What is required: Go through the data and count the lines holding the string "will". Write only the number.

Data supplied:
..........

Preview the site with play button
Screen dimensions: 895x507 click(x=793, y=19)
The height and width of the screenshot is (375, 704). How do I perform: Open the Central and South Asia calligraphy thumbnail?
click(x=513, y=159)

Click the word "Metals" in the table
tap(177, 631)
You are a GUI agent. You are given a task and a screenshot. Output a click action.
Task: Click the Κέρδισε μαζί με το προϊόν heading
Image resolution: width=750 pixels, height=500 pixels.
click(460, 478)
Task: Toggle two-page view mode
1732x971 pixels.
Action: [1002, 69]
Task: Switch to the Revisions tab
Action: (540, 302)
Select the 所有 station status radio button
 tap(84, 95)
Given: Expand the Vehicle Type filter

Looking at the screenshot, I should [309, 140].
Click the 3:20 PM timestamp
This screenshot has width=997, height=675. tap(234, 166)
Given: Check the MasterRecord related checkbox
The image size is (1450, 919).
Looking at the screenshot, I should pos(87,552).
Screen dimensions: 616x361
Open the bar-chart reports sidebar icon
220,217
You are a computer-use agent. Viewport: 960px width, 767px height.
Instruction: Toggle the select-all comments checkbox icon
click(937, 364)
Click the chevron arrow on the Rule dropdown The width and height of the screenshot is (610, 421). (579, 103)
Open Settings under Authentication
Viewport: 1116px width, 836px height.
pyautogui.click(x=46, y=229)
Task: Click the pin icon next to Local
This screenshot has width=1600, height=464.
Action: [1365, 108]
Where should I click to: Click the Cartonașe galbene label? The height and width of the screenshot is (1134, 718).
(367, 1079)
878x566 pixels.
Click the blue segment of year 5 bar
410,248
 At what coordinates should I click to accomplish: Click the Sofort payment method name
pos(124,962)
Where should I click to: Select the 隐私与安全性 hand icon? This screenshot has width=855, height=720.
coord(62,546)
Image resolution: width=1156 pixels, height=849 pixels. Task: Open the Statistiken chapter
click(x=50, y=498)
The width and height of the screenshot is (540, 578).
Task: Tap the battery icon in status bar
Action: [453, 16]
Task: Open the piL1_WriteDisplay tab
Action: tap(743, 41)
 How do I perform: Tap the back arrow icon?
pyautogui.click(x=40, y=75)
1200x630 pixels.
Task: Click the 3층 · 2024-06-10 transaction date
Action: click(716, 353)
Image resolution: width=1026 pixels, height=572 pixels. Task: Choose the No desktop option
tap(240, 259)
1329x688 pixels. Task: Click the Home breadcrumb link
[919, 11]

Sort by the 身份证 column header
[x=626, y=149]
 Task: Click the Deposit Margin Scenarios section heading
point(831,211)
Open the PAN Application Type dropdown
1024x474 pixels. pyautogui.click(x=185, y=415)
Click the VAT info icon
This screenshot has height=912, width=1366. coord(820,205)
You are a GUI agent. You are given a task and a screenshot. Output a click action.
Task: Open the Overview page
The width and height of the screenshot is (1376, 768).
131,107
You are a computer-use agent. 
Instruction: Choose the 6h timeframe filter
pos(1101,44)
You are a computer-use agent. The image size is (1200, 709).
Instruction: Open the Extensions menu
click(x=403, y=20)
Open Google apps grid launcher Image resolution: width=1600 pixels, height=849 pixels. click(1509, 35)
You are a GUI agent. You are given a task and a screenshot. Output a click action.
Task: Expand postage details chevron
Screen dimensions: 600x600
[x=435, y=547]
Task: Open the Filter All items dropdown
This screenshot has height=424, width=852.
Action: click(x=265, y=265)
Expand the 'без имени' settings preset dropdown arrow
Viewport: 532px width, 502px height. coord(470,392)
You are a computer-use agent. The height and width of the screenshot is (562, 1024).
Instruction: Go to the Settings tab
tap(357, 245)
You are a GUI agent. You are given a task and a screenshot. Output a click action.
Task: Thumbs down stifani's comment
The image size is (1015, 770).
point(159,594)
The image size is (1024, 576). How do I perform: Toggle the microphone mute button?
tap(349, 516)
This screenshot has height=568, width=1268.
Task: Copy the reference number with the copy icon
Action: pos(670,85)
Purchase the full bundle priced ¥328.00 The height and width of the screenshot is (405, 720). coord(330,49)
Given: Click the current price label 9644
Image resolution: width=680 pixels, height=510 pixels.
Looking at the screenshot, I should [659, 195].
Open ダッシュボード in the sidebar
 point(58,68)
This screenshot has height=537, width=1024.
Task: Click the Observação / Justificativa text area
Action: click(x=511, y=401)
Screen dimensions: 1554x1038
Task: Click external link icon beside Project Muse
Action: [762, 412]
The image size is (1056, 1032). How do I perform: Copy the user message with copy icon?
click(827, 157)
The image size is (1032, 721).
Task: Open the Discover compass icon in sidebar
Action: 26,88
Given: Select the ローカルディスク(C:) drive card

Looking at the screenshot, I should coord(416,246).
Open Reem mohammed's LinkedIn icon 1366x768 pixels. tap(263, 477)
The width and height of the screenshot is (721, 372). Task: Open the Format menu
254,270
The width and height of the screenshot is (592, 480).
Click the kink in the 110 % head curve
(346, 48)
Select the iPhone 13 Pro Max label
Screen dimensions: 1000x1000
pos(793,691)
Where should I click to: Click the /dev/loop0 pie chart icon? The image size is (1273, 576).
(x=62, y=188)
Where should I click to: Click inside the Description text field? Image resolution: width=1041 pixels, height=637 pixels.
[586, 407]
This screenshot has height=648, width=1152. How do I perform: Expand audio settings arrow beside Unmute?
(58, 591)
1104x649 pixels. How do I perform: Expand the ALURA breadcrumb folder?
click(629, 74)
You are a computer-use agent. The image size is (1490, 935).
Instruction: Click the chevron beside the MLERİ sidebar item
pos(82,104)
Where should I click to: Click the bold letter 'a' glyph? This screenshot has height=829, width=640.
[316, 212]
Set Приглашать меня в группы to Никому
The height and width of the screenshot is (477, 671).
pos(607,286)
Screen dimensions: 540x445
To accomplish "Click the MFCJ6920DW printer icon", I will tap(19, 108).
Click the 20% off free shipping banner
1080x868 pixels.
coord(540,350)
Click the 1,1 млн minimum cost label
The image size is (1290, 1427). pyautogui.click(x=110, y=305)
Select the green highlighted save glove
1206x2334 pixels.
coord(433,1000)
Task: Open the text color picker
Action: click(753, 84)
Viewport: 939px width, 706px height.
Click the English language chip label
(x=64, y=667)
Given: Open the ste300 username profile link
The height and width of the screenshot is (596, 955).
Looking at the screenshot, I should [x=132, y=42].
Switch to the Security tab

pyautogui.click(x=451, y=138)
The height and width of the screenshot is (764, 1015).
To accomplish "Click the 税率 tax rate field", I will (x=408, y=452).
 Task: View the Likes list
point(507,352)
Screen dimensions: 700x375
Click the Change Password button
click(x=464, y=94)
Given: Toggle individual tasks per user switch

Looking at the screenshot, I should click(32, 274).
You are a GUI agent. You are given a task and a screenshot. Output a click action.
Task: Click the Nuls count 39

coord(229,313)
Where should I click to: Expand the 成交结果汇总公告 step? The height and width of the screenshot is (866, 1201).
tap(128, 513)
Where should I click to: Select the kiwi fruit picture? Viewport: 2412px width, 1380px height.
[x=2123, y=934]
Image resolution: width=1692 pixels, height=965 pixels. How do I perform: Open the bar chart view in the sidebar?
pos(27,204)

..........

Result: 2